_Exercise requirements:_ Nothing but the lines from the one with "Viewport: 676px width, 425px" through the end of the records may appear in the answer, each reproduced exactly, pictures omitted.

(Beginning of Materials provided)

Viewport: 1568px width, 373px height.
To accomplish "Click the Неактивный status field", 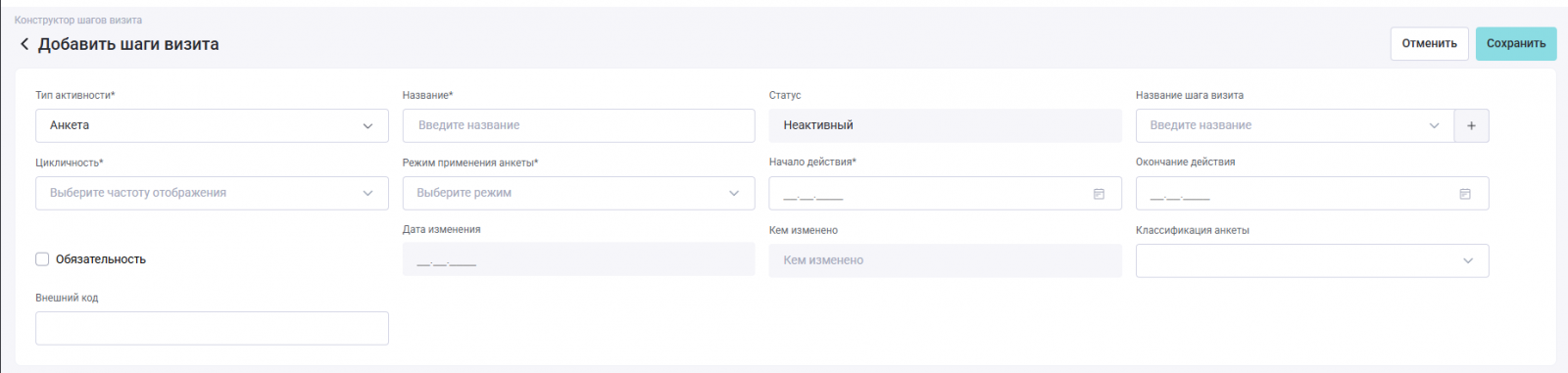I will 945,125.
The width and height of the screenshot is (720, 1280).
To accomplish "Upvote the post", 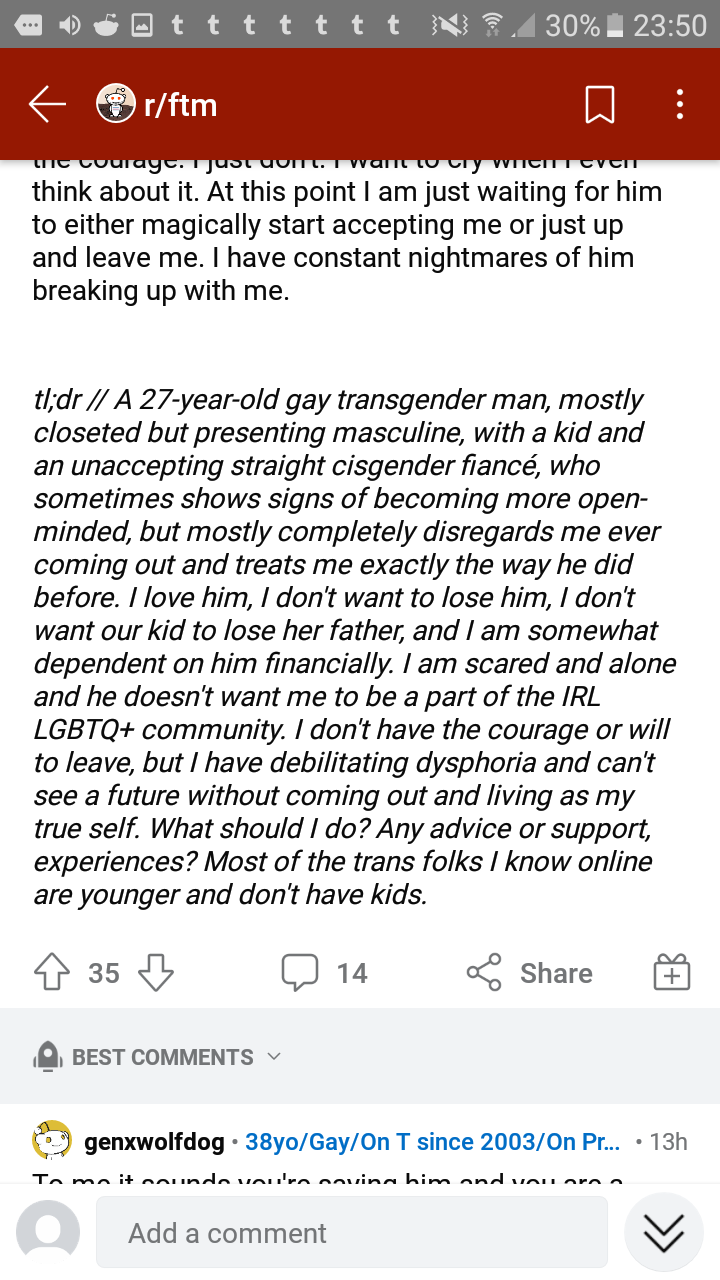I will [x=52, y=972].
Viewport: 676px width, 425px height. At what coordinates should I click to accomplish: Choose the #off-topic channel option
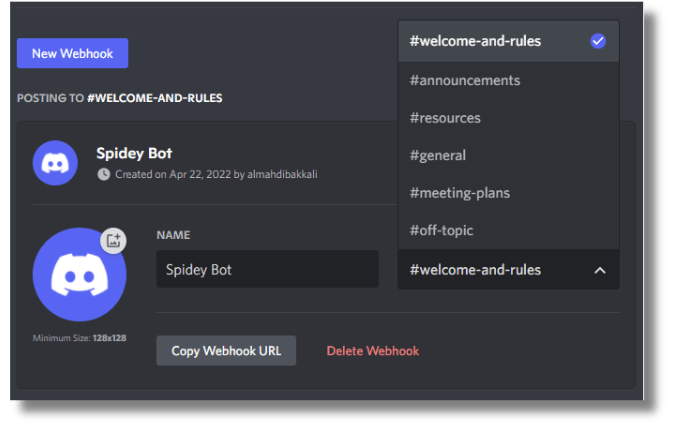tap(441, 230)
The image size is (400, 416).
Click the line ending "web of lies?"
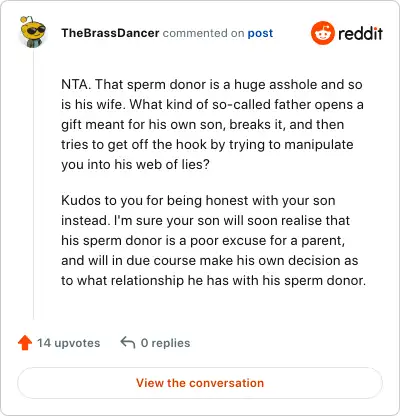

(End of Materials provided)

_Answer section:_
Viewport: 676px width, 425px height. At what coordinates should I click to accomplish: Choose the #off-topic channel option
tap(441, 230)
The image size is (400, 416).
Click the line ending "web of lies?"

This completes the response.